#### WHAT THE EXERCISE ASKS:
Beginning with the line that has "This screenshot has height=450, width=660.", please write out the remaining lines of the material exactly, the last one included.
#### DATA UNDER STUDY ####
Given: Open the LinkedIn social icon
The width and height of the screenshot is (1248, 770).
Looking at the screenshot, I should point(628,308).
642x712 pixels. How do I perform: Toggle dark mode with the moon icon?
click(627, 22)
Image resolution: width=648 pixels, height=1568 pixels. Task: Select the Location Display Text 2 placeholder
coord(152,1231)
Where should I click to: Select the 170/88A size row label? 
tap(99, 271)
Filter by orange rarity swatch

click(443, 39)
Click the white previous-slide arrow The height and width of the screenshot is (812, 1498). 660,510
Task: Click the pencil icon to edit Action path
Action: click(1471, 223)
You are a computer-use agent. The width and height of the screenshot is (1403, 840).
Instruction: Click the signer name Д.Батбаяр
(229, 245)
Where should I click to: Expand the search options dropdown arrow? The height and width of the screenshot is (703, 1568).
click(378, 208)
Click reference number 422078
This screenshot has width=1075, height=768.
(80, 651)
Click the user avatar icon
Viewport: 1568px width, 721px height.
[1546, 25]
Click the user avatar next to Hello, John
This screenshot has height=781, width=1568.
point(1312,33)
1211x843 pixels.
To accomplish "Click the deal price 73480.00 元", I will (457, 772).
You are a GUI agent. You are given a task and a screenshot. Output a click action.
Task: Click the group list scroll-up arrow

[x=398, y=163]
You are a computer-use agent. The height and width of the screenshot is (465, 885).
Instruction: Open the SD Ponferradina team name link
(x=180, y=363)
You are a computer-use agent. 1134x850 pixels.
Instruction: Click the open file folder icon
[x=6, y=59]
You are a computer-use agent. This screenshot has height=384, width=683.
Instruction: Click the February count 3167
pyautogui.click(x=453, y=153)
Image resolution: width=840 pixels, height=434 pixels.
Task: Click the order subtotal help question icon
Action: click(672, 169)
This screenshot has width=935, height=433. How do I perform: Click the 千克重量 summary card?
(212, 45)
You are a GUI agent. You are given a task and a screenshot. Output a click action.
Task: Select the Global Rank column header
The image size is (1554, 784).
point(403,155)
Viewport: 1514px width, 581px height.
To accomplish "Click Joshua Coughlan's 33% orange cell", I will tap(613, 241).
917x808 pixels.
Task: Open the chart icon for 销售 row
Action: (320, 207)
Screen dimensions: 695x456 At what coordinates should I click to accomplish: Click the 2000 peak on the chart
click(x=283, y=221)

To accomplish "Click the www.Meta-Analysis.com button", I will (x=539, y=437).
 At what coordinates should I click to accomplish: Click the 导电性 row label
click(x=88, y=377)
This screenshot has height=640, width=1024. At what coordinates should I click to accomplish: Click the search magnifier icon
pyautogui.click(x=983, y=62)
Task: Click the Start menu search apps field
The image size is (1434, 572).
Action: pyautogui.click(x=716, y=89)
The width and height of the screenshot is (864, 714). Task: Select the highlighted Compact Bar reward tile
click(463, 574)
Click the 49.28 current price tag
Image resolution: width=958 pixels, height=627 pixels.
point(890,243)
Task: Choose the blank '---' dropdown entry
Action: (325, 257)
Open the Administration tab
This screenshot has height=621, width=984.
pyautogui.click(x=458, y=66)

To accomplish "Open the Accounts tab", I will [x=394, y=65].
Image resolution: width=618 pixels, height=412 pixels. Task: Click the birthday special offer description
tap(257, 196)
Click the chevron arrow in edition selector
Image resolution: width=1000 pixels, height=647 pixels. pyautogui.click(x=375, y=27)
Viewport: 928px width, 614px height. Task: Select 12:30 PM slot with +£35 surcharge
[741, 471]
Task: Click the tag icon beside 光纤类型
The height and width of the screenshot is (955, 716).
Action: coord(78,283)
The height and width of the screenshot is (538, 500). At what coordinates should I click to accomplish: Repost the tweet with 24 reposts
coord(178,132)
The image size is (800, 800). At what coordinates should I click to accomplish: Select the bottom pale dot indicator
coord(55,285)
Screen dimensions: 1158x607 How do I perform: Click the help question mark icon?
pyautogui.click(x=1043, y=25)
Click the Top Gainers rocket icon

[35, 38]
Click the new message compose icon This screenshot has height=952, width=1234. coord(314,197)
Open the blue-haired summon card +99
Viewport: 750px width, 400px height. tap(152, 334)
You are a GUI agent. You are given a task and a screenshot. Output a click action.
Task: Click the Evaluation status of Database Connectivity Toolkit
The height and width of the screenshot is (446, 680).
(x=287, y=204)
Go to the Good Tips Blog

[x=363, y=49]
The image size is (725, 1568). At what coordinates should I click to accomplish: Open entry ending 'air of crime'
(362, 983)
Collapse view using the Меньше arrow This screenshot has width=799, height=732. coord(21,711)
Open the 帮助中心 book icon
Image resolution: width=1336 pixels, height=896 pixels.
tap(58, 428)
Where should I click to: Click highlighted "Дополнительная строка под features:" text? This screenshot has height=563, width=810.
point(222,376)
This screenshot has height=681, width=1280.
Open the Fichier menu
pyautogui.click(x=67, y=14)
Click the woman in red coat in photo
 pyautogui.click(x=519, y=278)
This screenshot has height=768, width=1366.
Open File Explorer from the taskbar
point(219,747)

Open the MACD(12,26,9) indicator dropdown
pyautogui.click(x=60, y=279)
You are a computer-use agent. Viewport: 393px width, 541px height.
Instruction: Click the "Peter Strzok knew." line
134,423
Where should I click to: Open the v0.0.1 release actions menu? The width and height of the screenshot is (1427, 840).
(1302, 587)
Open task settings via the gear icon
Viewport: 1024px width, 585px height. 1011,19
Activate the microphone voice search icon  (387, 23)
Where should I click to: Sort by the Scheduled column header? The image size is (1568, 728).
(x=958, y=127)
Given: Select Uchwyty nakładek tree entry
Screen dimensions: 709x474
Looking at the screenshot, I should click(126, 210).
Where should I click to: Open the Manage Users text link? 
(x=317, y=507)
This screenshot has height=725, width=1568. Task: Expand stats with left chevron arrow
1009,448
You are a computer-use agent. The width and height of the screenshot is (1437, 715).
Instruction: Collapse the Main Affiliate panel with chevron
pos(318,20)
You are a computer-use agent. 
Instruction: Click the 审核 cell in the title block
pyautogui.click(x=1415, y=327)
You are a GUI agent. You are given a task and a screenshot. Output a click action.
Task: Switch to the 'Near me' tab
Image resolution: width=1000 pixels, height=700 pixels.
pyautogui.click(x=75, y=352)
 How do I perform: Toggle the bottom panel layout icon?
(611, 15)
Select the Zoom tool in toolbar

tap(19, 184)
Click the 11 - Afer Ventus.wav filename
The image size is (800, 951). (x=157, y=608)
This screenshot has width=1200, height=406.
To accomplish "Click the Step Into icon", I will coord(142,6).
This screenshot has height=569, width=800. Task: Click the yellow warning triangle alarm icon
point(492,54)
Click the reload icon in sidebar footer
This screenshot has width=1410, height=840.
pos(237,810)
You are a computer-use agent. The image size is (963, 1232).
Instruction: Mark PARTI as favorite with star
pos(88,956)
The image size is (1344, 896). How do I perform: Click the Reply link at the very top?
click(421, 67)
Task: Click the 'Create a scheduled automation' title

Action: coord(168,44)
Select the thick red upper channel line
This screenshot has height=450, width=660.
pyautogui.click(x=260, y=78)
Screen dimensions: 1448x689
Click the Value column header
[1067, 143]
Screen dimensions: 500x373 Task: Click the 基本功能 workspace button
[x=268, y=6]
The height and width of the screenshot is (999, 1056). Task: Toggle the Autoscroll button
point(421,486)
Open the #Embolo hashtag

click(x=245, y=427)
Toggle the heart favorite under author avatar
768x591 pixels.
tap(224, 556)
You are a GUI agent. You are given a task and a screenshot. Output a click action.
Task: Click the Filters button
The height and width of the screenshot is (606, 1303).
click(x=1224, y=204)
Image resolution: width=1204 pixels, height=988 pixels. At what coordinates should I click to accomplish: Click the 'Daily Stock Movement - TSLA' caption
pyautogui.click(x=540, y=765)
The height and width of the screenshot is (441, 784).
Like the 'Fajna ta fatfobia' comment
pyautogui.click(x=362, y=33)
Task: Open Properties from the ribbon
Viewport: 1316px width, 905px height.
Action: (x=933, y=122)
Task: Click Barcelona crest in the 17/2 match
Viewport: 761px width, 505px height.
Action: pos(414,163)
####
#### ANSWER TO THIS TASK:
This screenshot has height=450, width=660.
pyautogui.click(x=260, y=78)
Screen dimensions: 1448x689
Click the Value column header
[1067, 143]
Screen dimensions: 500x373 Task: Click the 基本功能 workspace button
[x=268, y=6]
The height and width of the screenshot is (999, 1056). Task: Toggle the Autoscroll button
point(421,486)
Open the #Embolo hashtag

click(x=245, y=427)
Toggle the heart favorite under author avatar
768x591 pixels.
tap(224, 556)
You are a GUI agent. You are given a task and a screenshot. Output a click action.
Task: Click the Filters button
The height and width of the screenshot is (606, 1303).
click(x=1224, y=204)
Image resolution: width=1204 pixels, height=988 pixels. At what coordinates should I click to accomplish: Click the 'Daily Stock Movement - TSLA' caption
pyautogui.click(x=540, y=765)
The height and width of the screenshot is (441, 784).
Like the 'Fajna ta fatfobia' comment
pyautogui.click(x=362, y=33)
Task: Open Properties from the ribbon
Viewport: 1316px width, 905px height.
Action: (x=933, y=122)
Task: Click Barcelona crest in the 17/2 match
Viewport: 761px width, 505px height.
Action: pos(414,163)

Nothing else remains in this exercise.